Wort- und Elementpositionsdaten:
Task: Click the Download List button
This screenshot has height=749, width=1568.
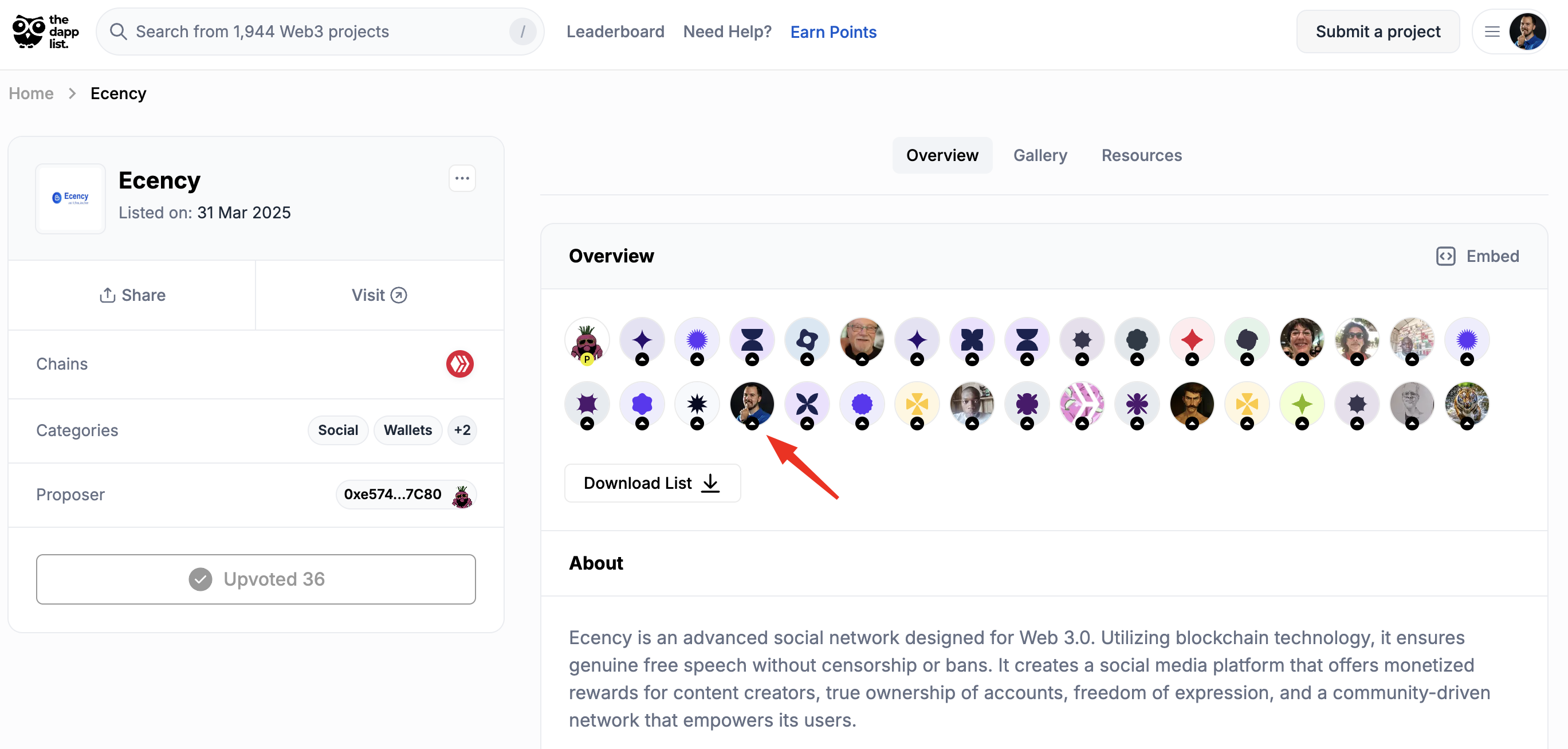Action: coord(653,483)
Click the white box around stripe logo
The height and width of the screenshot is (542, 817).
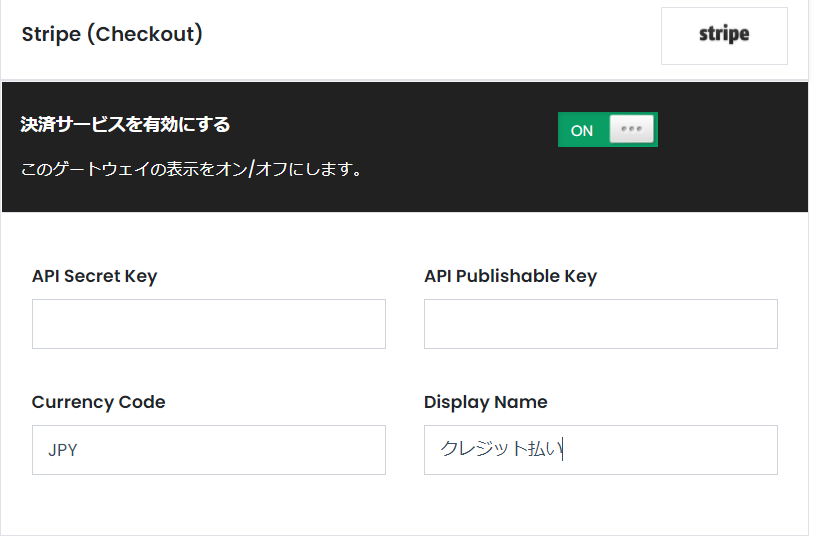click(724, 36)
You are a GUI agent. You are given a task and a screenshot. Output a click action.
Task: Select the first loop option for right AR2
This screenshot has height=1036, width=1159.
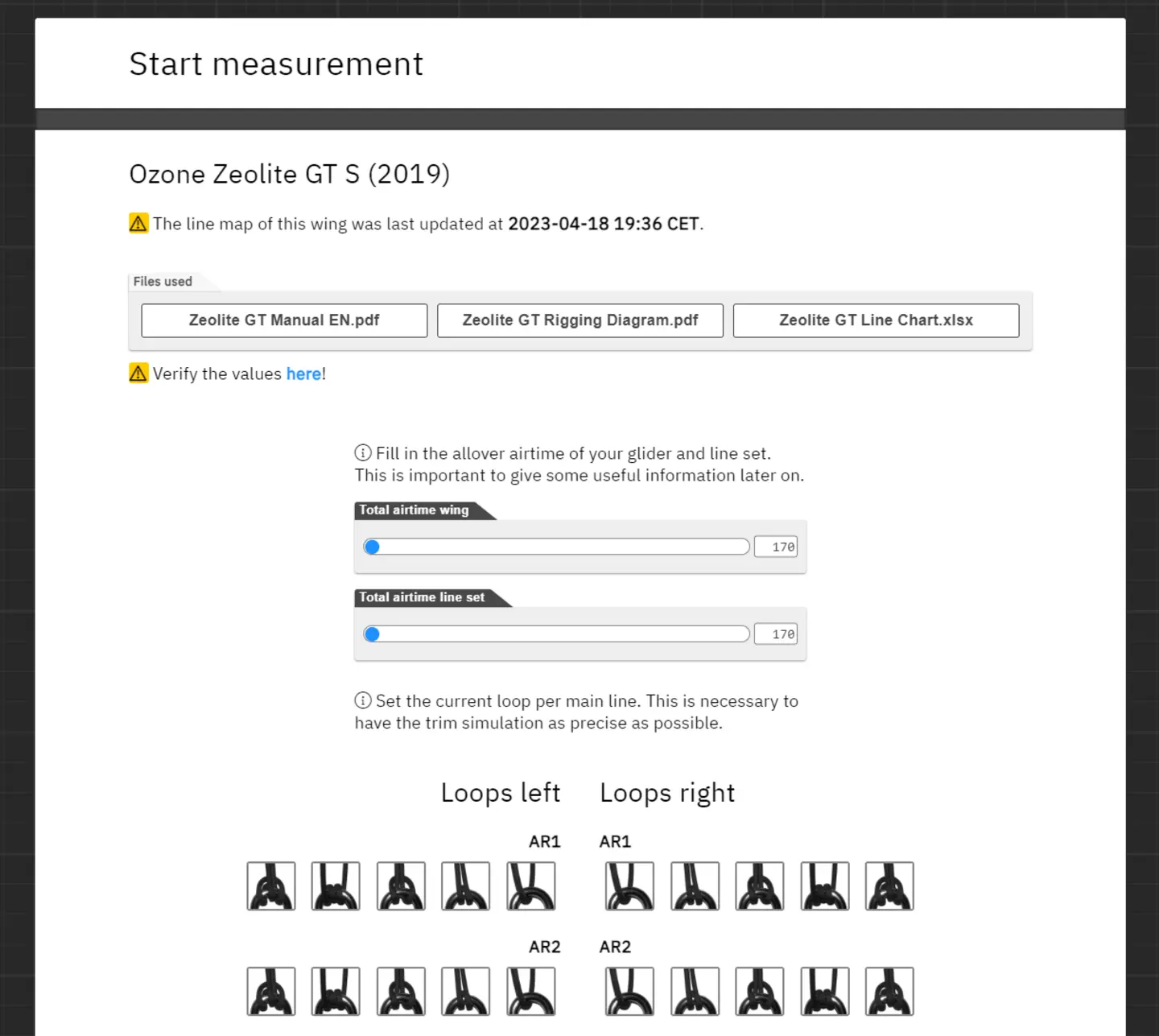(629, 991)
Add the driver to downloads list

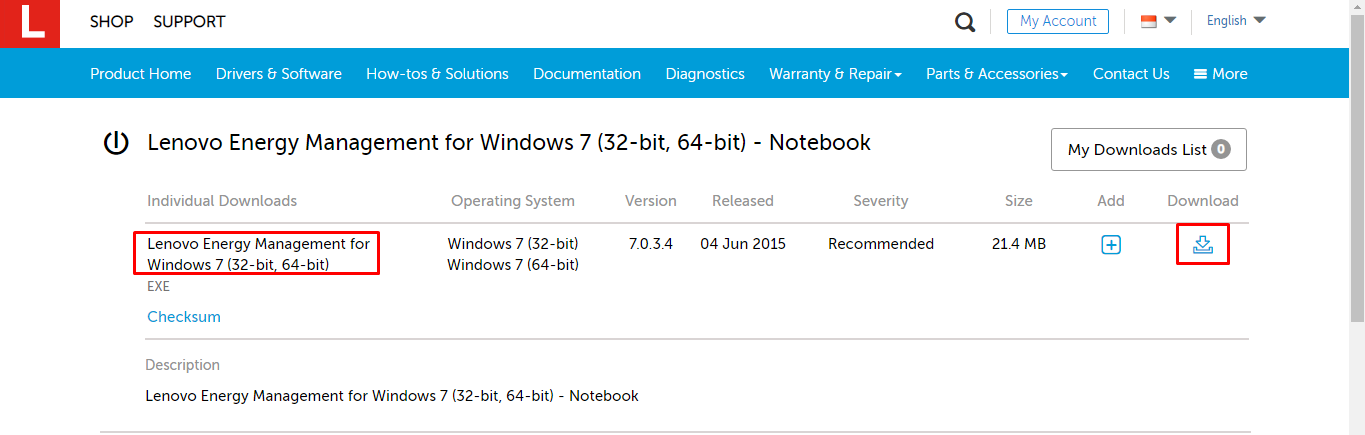click(x=1111, y=245)
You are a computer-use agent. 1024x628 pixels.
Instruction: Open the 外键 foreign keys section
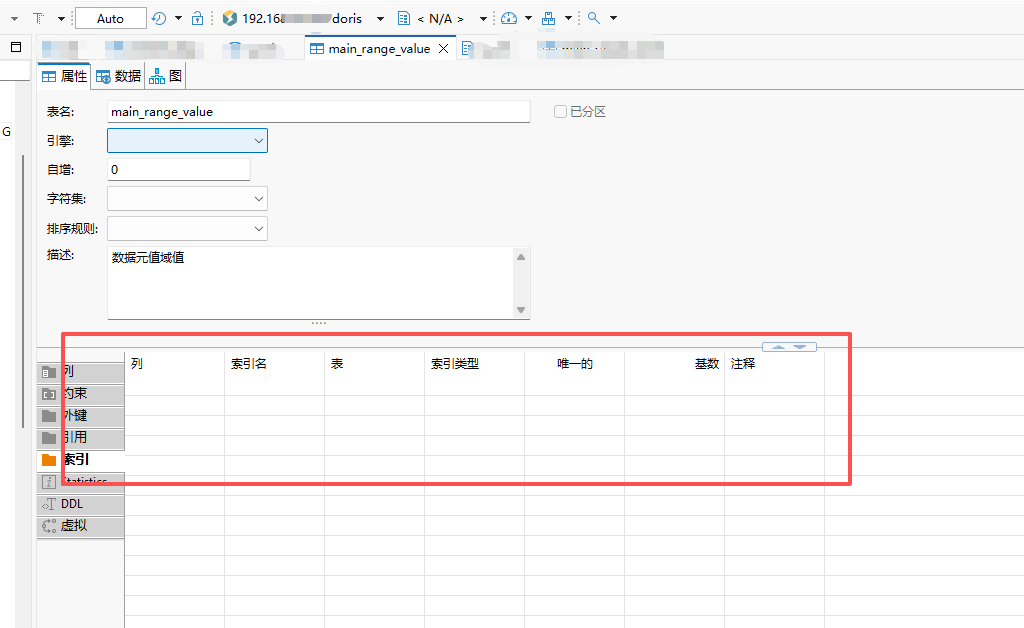(x=80, y=415)
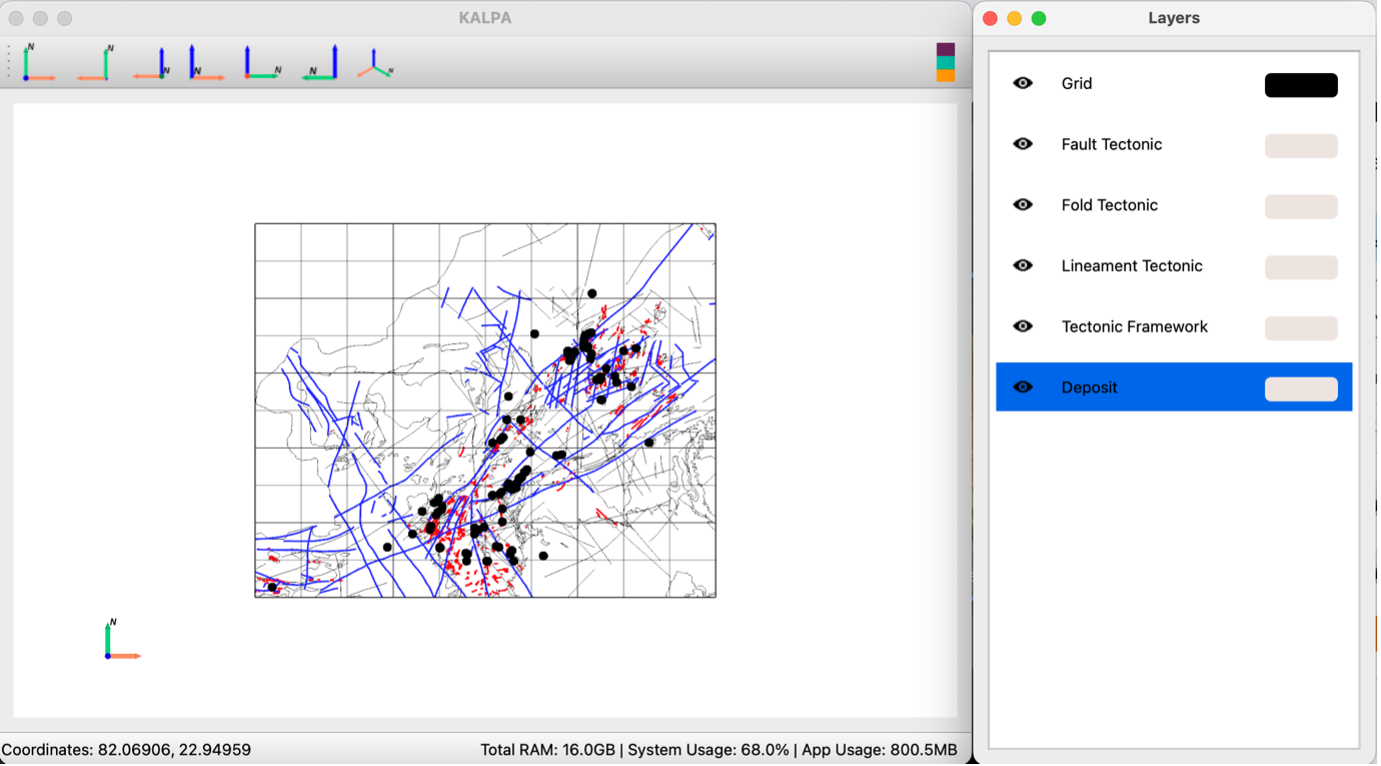Open the black Grid color swatch
Screen dimensions: 1381x766
point(1300,85)
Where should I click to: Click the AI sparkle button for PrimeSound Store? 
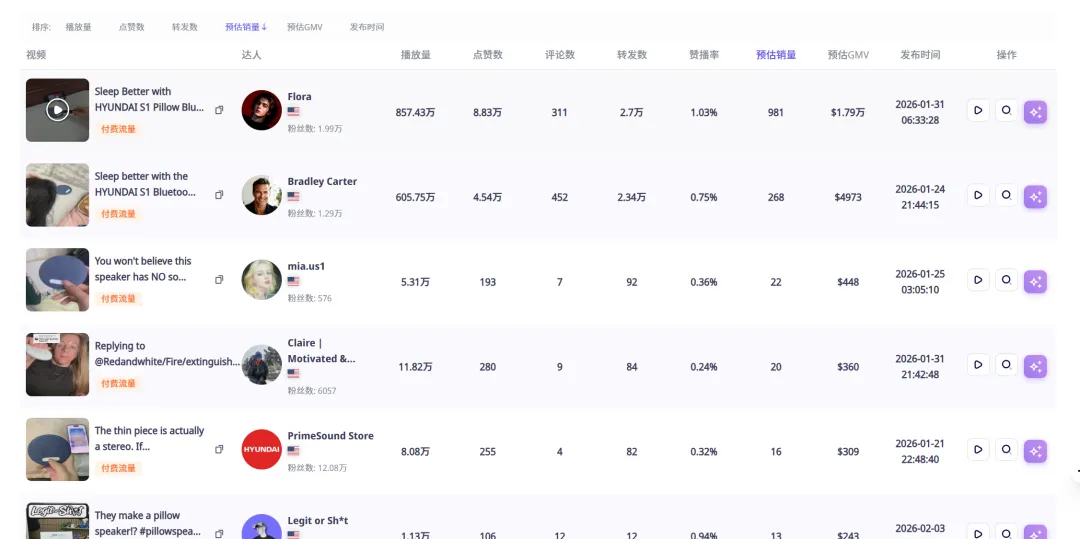(x=1035, y=451)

▸ GESTELLTE AUFGABE: Gib die Zeilen der obigen Datensätze von der Zeile mit „Add the driver to downloads list“ bis zum Ende der Datensätze wortgetreu wieder, wobei beide Enden eingeschlossen sind. Lass die Bilder in deiner Antwort weg.

▸ SCHRIFTLICHE LÖSUNG:
Add the driver to downloads list

click(x=1111, y=245)
You are a computer-use agent. 1024x628 pixels.
Instruction: Open the 外键 foreign keys section
(x=80, y=415)
Open the black Grid color swatch
Screen dimensions: 1381x766
point(1300,85)
Where should I click to: Click the AI sparkle button for PrimeSound Store? 
(x=1035, y=451)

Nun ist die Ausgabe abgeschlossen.